Documentaries don’t necessarily need an arc but some sort of structure helps and while Marie Voignier’s Anamocot touches on interesting subjects, including the enduring shadows of colonialism and patriarchal dominance, it is so loosely constructed that it starts to fall apart.
The setting is Cameroon. The central African country has seen more than its fair share of colonialism, having been ruled by Germany, Britain and France at various points in its history. Frenchman Michel Ballot is visiting a forested area of the country, and not for the first time. On a quest that recalls Scotland’s old favourite the Loch Ness Monster, he has spent 20 years searching for a creature known locally as the Mokélé-Mbembé.

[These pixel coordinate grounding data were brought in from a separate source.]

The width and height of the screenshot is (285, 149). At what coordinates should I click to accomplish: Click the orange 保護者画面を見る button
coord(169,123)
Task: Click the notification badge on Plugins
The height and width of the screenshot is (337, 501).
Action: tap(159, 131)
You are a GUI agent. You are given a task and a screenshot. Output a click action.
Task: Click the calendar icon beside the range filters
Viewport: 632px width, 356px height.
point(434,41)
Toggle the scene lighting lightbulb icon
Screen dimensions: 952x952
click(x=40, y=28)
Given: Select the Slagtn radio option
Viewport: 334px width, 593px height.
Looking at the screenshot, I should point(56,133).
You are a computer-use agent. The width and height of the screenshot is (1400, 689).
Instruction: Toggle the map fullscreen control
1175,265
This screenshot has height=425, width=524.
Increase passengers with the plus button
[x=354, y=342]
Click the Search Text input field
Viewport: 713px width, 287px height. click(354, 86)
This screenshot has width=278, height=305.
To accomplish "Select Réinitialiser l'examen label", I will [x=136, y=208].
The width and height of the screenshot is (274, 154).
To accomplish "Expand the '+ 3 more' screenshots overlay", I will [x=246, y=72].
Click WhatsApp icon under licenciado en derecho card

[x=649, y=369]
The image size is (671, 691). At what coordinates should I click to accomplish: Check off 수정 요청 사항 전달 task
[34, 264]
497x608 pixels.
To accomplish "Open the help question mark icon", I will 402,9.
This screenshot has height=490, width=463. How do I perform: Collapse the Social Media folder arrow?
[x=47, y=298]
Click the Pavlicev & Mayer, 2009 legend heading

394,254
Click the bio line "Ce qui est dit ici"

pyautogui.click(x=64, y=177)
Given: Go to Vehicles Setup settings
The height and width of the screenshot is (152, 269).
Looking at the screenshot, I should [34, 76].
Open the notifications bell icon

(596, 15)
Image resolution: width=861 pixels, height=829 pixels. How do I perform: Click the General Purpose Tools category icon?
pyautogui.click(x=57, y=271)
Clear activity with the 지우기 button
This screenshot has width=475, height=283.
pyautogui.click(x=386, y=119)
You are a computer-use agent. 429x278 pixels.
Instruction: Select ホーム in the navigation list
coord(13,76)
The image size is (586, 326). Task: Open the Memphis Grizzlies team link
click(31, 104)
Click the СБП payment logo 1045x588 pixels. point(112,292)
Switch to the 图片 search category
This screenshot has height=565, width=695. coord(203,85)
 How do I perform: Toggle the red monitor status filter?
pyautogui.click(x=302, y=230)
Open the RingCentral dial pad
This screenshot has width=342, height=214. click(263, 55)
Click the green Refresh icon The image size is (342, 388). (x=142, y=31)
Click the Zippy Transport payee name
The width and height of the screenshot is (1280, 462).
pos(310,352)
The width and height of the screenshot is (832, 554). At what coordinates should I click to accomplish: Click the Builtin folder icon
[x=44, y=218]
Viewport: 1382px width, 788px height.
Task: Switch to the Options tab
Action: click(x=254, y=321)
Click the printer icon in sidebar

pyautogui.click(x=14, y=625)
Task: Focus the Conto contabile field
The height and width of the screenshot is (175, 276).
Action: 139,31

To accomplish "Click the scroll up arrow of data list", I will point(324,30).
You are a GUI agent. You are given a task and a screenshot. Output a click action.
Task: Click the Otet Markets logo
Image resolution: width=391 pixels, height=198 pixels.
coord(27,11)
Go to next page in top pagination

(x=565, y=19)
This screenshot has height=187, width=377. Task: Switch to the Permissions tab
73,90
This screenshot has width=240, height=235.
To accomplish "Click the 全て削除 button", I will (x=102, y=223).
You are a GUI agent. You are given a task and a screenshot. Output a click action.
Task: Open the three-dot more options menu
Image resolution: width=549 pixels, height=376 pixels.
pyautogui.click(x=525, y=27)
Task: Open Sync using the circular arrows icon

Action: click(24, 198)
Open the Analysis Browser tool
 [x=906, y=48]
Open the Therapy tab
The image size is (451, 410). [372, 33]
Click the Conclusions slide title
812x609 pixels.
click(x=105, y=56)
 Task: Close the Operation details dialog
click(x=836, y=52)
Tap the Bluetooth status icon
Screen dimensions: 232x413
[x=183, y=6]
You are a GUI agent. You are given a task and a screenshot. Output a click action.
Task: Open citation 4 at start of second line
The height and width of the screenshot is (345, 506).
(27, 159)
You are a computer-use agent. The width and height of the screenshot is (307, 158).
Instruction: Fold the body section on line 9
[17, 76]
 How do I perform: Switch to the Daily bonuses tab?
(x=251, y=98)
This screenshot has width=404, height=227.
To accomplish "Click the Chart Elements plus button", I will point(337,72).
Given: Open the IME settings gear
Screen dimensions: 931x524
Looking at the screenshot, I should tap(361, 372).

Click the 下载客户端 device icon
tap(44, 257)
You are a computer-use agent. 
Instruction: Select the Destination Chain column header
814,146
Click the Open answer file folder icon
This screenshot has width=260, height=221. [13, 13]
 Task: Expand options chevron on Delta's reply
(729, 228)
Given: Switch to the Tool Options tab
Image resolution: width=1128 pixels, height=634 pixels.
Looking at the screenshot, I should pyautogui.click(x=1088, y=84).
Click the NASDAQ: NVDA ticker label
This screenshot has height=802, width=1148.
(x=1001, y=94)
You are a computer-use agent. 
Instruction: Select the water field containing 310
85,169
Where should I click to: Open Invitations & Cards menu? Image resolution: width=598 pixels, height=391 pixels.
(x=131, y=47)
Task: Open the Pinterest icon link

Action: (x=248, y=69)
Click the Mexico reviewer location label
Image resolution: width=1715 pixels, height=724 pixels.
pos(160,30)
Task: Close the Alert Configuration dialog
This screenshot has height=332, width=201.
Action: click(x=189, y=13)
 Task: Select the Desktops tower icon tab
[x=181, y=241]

Why Ballot is particularly fixated on this is just one of many elements of Voignier’s film that goes steadfastly unexplored. Where a little light quizzing of him would have neatly set the scene, instead the observational approach works against the director, slowing down proceedings and making it hard to see the wood for the trees. Ballot has enlisted the help of various local men, some of whom tell him he has to first be initiated by a local genie – the Anamacot of the title – although, of course all these things come at a price.
Elsewhere in the village, we see the women working on a piece of collective land and operating a savings system to help one another. They also talk of Anamocot, pointedly noting that they were the ones who found the genie but that it has been appropriated by the men. All of this is interesting up to a point but there’s a lack of explanatory glue to hold it together. We only meet the men and women separately, so there’s no insight into the interactions between them about the Frenchman, so we’re left to glean whatever we can via the various snatches of conversations.
The spectre of colonialism looms larger as the film progresses, with one local noting that, “We know Europeans don’t like to leave empty handed”, but it's hard to know what Voignier really wants her audience to take away from this and, because Ballot is never questioned directly, there’s no firm sense of what his motives are either.
Some of those involved appear to be true believers in terms of the mystic elements involved, including, at least potentially, Ballot himself, but because nobody really explains what they think of the creature, beyond its physical appearance, it’s hard to even get a full grip of its concept, let alone anything physical. Leaving things open to interpretation can be admirable but there’s a sense of Voignier’s filmmaking being infected by Ballot’s approach, which is just to set a camera up and leave it running in the hopes that something fascinating will walk by.